The State Department claimed that the "President's proposal for refugee resettlement in Fiscal Year 2021 reflects the Administration's continuing commitment to prioritize the safety and well-being of Americans, especially in light of the ongoing COVID-19 pandemic."
"It accounts for the massive backlog in asylum cases -- now more than 1.1 million individuals -- by prioritizing those who are already in the country seeking humanitarian protection," the agency said in the note released late Tuesday night. "It also accounts for the arrival of refugees whose resettlement in the United States was delayed due to the COVID-19 pandemic."
Democratic Sens. Dick Durbin of Illinois and Dianne Feinstein of California denounced the proposed refugee cap.
"With this cruel decision, America has abandoned its leadership role in providing safety to refugees who are most in need of resettlement," they said in a statement Thursday.

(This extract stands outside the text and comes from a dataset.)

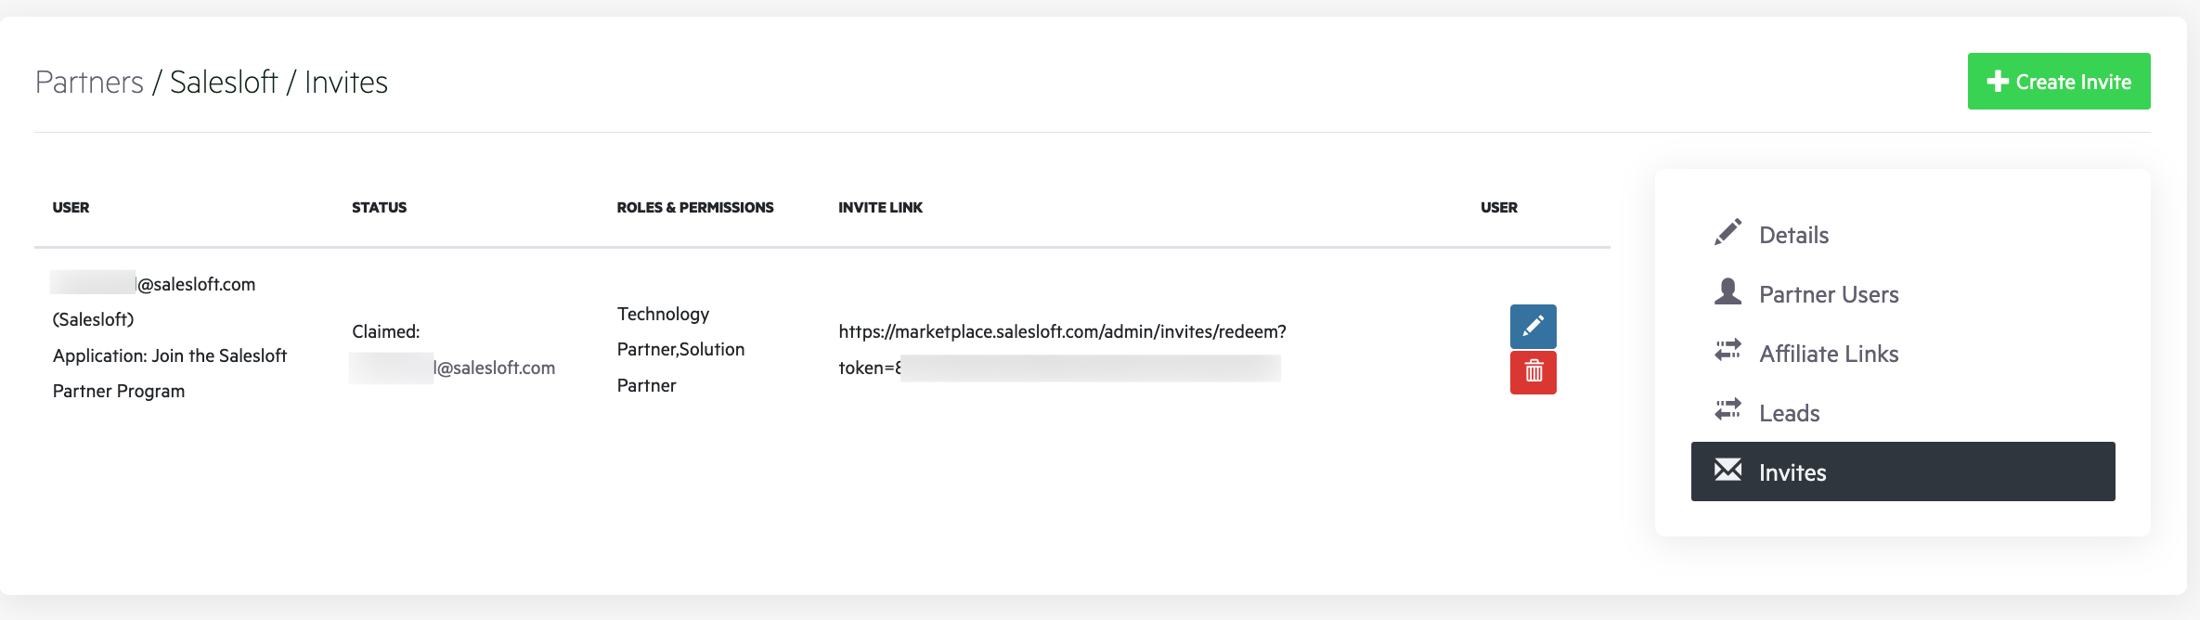This screenshot has height=620, width=2200.
Task: Open Salesloft from the breadcrumb trail
Action: [223, 81]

"The Administration's actions are a shameful betrayal of our longstanding bipartisan tradition of generosity and strength and accomplish nothing except failing to protect innocent victims of persecution who pose no threat to our security and have turned to America for safety."
"President Trump has harsher words for innocent refugees than for the dictators they are escaping," they said.
Eric Schwartz, president of Refugees International and former Assistant Secretary of State for Population, Refugees, and Migration, called the proposed cap "disappointing but not surprising."
"It is part of an overall strategy of fear-mongering and vilification of refugees," he said in a statement.
At a campaign rally on Wednesday night in Duluth, Minnesota, Trump sought to foment fear about refugee resettlement.
"Another massive issue for Minnesota is the election of Joe Biden's plan to inundate your state with a historic flood of refugees," Trump said, claiming that Biden and Vermont Sen. Bernie Sanders pledged a 700% increase in refugees to the state of Minnesota.
"700% increase refugees coming from the most dangerous places in the world including Yemen, Syria and your favorite country Somalia. You love Somalia," Trump said. "Biden would turn Minnesota into a refugee camp."
In the first few months of his administration, Trump asked then-acting Homeland Security Secretary Elaine Duke why he could not ban refugees from "f*****g Somalia" in a bout of rage at his Bedminster golf club, according to the book "Border Wars."
The State Department said proposed refugee resettlement program contains "specific allocations for people who have suffered or fear persecution on the basis of religion; for Iraqis whose assistance to the United States has put them in danger; for refugees from El Salvador, Guatemala, and Honduras; and for refugees from Hong Kong, Cuba, and Venezuela." The State Department has consistently assailed those in power in the latter three countries.